▶ Instructions for the task:
Once the line containing "[menu] (356, 57)" is found in the entries below, reproduce it and every line after it, stopping at and including the line containing "Latvija (62, 583)"; reproduce nothing else, and keep each line exact.

• • • • • • •

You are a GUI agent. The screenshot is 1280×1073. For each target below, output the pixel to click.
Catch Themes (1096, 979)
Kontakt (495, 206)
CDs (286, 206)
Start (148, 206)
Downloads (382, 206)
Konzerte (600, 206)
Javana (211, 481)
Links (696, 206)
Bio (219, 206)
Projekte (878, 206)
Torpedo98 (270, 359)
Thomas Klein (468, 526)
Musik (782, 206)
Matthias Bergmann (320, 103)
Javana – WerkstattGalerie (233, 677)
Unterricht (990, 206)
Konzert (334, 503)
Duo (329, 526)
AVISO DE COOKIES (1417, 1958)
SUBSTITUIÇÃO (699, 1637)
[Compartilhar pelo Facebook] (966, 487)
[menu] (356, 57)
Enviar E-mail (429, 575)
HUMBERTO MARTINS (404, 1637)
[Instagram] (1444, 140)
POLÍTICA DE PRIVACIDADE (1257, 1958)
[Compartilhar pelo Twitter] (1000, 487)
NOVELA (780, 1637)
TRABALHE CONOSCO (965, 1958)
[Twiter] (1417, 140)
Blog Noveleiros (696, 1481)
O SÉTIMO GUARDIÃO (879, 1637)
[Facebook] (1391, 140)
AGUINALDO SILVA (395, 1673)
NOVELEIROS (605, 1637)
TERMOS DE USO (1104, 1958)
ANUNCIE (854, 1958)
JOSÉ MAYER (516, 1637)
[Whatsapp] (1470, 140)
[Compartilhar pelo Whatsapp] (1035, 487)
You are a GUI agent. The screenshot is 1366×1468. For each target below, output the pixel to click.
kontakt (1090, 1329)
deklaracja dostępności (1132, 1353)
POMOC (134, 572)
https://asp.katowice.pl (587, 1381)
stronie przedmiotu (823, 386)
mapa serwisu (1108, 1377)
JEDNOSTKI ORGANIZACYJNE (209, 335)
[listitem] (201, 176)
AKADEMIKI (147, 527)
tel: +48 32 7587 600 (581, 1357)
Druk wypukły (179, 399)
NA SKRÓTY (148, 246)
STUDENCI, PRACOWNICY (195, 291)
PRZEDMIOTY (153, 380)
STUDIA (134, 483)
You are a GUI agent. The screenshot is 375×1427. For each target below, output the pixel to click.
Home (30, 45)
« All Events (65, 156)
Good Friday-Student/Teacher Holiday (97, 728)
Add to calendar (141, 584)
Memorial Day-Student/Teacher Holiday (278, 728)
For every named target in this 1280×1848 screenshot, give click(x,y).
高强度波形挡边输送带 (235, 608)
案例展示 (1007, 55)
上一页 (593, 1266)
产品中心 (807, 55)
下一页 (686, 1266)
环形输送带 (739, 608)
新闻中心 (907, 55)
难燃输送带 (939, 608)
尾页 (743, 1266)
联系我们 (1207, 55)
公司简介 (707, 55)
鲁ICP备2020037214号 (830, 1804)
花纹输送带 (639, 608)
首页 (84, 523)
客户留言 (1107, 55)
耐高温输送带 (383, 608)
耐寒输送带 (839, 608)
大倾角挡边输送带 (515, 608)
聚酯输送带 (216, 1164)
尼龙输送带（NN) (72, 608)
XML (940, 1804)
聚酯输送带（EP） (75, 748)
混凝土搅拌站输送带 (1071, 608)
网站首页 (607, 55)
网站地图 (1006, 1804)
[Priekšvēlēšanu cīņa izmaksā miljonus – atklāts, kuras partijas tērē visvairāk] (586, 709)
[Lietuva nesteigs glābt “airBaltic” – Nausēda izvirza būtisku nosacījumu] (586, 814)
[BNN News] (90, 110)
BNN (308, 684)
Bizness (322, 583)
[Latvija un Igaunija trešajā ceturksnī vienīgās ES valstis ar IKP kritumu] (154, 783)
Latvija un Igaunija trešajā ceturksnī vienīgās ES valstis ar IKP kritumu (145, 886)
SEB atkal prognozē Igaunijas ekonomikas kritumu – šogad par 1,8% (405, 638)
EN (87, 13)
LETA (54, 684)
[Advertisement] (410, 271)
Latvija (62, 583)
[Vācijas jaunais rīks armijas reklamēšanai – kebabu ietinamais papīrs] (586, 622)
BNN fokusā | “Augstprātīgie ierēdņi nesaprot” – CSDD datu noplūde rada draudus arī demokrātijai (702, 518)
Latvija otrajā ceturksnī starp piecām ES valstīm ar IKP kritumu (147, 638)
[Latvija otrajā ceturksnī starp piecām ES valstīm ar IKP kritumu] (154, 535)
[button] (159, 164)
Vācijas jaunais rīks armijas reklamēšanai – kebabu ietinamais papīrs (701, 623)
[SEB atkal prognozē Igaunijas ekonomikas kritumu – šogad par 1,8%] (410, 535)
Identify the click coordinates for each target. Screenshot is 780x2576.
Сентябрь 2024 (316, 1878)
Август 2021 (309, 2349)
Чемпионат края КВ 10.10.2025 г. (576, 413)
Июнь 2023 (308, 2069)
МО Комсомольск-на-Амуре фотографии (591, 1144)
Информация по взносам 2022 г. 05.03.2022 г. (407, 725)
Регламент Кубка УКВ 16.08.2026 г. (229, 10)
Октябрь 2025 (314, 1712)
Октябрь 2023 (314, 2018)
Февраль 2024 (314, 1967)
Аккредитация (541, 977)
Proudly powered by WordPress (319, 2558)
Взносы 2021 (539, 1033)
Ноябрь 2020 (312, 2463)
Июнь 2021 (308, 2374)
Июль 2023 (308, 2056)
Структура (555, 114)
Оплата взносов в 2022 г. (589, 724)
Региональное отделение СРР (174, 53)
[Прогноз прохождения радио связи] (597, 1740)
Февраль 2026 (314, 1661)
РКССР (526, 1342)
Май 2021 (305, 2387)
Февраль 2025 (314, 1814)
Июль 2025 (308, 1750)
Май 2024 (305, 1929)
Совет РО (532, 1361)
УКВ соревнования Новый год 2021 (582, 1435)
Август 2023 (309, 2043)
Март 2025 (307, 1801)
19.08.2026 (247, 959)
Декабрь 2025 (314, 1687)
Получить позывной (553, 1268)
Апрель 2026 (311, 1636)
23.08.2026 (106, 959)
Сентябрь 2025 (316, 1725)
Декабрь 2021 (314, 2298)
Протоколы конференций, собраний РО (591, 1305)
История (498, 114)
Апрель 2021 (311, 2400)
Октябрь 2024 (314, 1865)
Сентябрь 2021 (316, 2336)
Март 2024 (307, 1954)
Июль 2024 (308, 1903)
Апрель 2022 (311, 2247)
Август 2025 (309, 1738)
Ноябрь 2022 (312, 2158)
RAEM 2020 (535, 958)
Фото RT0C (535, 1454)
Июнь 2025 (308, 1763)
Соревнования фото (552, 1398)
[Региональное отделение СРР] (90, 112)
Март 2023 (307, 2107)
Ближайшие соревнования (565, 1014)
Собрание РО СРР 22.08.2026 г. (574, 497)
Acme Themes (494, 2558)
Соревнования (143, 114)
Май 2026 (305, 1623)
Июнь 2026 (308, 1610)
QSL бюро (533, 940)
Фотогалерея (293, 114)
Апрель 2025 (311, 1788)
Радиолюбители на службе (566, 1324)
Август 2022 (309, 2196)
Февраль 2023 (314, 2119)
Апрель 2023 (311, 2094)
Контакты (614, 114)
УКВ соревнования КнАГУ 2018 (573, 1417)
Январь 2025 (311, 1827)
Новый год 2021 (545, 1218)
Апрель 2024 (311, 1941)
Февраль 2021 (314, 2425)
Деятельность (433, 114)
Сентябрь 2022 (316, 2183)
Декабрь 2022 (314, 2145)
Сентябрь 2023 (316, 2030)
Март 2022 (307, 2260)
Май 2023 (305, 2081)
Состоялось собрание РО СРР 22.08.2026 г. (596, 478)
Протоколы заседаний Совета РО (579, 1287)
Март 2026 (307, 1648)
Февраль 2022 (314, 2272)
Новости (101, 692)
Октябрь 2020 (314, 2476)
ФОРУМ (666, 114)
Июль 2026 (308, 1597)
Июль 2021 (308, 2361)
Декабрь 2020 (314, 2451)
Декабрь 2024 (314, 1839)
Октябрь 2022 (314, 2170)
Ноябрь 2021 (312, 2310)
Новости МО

• • • • • • •

▶ Completed exercise:
[menu] (356, 57)
Enviar E-mail (429, 575)
HUMBERTO MARTINS (404, 1637)
[Instagram] (1444, 140)
POLÍTICA DE PRIVACIDADE (1257, 1958)
[Compartilhar pelo Twitter] (1000, 487)
NOVELA (780, 1637)
TRABALHE CONOSCO (965, 1958)
[Twiter] (1417, 140)
Blog Noveleiros (696, 1481)
O SÉTIMO GUARDIÃO (879, 1637)
[Facebook] (1391, 140)
AGUINALDO SILVA (395, 1673)
NOVELEIROS (605, 1637)
TERMOS DE USO (1104, 1958)
ANUNCIE (854, 1958)
JOSÉ MAYER (516, 1637)
[Whatsapp] (1470, 140)
[Compartilhar pelo Whatsapp] (1035, 487)
You are a GUI agent. The screenshot is 1366×1468. For each target below, output the pixel to click.
kontakt (1090, 1329)
deklaracja dostępności (1132, 1353)
POMOC (134, 572)
https://asp.katowice.pl (587, 1381)
stronie przedmiotu (823, 386)
mapa serwisu (1108, 1377)
JEDNOSTKI ORGANIZACYJNE (209, 335)
[listitem] (201, 176)
AKADEMIKI (147, 527)
tel: +48 32 7587 600 (581, 1357)
Druk wypukły (179, 399)
NA SKRÓTY (148, 246)
STUDENCI, PRACOWNICY (195, 291)
PRZEDMIOTY (153, 380)
STUDIA (134, 483)
You are a GUI agent. The screenshot is 375×1427. For each target below, output the pixel to click.
Home (30, 45)
« All Events (65, 156)
Good Friday-Student/Teacher Holiday (97, 728)
Add to calendar (141, 584)
Memorial Day-Student/Teacher Holiday (278, 728)
For every named target in this 1280×1848 screenshot, give click(x,y).
高强度波形挡边输送带 (235, 608)
案例展示 (1007, 55)
上一页 (593, 1266)
产品中心 (807, 55)
下一页 (686, 1266)
环形输送带 (739, 608)
新闻中心 (907, 55)
难燃输送带 (939, 608)
尾页 (743, 1266)
联系我们 (1207, 55)
公司简介 (707, 55)
鲁ICP备2020037214号 (830, 1804)
花纹输送带 (639, 608)
首页 (84, 523)
客户留言 (1107, 55)
耐高温输送带 (383, 608)
耐寒输送带 (839, 608)
大倾角挡边输送带 (515, 608)
聚酯输送带 (216, 1164)
尼龙输送带（NN) (72, 608)
XML (940, 1804)
聚酯输送带（EP） (75, 748)
混凝土搅拌站输送带 (1071, 608)
网站首页 (607, 55)
网站地图 (1006, 1804)
[Priekšvēlēšanu cīņa izmaksā miljonus – atklāts, kuras partijas tērē visvairāk] (586, 709)
[Lietuva nesteigs glābt “airBaltic” – Nausēda izvirza būtisku nosacījumu] (586, 814)
[BNN News] (90, 110)
BNN (308, 684)
Bizness (322, 583)
[Latvija un Igaunija trešajā ceturksnī vienīgās ES valstis ar IKP kritumu] (154, 783)
Latvija un Igaunija trešajā ceturksnī vienīgās ES valstis ar IKP kritumu (145, 886)
SEB atkal prognozē Igaunijas ekonomikas kritumu – šogad par 1,8% (405, 638)
EN (87, 13)
LETA (54, 684)
[Advertisement] (410, 271)
Latvija (62, 583)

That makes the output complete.